Sunday, April 25, 2010

Natalie Merchant Sets Children's Poems to Music


from Alida Allison...

Natalie Merchant, Ghost Ghost: Setting Poems to MusicBy Rocco Staino -- School Library Journal, 4/19/2010 2:05:00 PM
Natalie Merchant and the Brooklyn indie band Ghost Ghost have each made a musical contribution to National Poetry Month that may also help teachers and librarians expose their students to poets and their poems. Merchant, who was lead singer in the alternative rock band 10,000 Maniacs before going solo in 1993, released her latest album “Leave Your Sleep” (Nonesuch, 2010) on April 13th.

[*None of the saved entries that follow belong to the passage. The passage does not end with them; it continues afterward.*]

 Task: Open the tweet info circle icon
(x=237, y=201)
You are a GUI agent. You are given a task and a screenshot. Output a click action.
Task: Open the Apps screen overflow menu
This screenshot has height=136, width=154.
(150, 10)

The 26-track album is based on a collection of songs adapted from poems by Jack Prelutsky, Edward Lear, Ogden Nash, e.e. cummings, and Robert Louis Stevenson, and is inspired by Merchant’s desire to expose her young daughter to complex poetry. The singer/songwriter says poetry has a larger and more vivid life when it’s set to music.
“Leave Your Sleep is the most elaborate project I have ever completed or even imagined,” Merchant explains. “Nearly seven years ago I set out to create a piece of work I hoped could capture the universal experience of childhood through poetry and music.” The album spans the musical spectrum­and includes jigs, jazz, and klezmer. In addition to setting Lear’s “ Calico Pie” and Prelutsky’s “ Bleezer’s Ice Cream” to music, she researched more obscure Victorian and early-20th-century poets who were children themselves or who wrote for children. One includes “ Janitor Boy,” written by child prodigy Nathalia Crane in 1923 at the age of 10. The somber poem “ Spring and Fall to a Young Child” by the Victorian Jesuit poet Gerard Manley Hopkins, explains death to a child, and is also set to music.